Immunopharmacological actions of the new antiallergic drug butyl 3'-(1H-tetrazol-5-yl)oxanilate. 1st communication: effects on type I to type IV allergic reactions in animal models.

The effects of butyl 3'-(1H-tetrazol-5-yl)oxanilate (WP-833), a new antiallergic drug, on type I to type IV allergic reactions were investigated by employing various animal models. WP-833 (i.v. and p.o.) dose-dependently inhibited homologous or heterologous passive cutaneous anaphylaxis (PCA) mediated by rat or mouse immunoglobulin E (IgE) in rats. Homologous PCA caused by guinea pig IgE was also inhibited by WP-833. In addition, WP-833 had inhibitory actions upon homologous PCA induced by rat or guinea pig IgG. However, WP-833 showed no inhibition of rat skin reactions caused by histamine, serotonin and bradykinin, contrasting with the inhibition of prostaglandin E1-induced skin reaction.

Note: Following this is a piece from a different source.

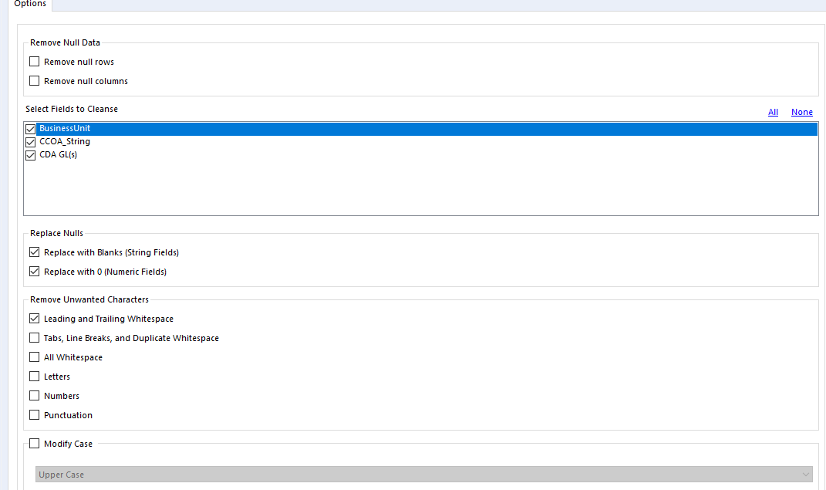
Task: Enable removal of Numbers
Action: pyautogui.click(x=34, y=395)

Furthermore, both adrenalectomy and propranolol treatment exerted no influences on the inhibition of IgE-mediated homologous PCA in rats by WP-833. In contrast to above findings demonstrating that WP-833 clearly inhibited type I allergic reaction, systemic Forssman shock in guinea pigs and reversed cutaneous anaphylaxis in rats (type II), passive Arthus reaction in rats (type III), and contact dermatitis and tuberculin reaction in mice (type IV) were unaffected by WP-833 even in higher doses than in those capable of completely inhibiting type I allergic reaction.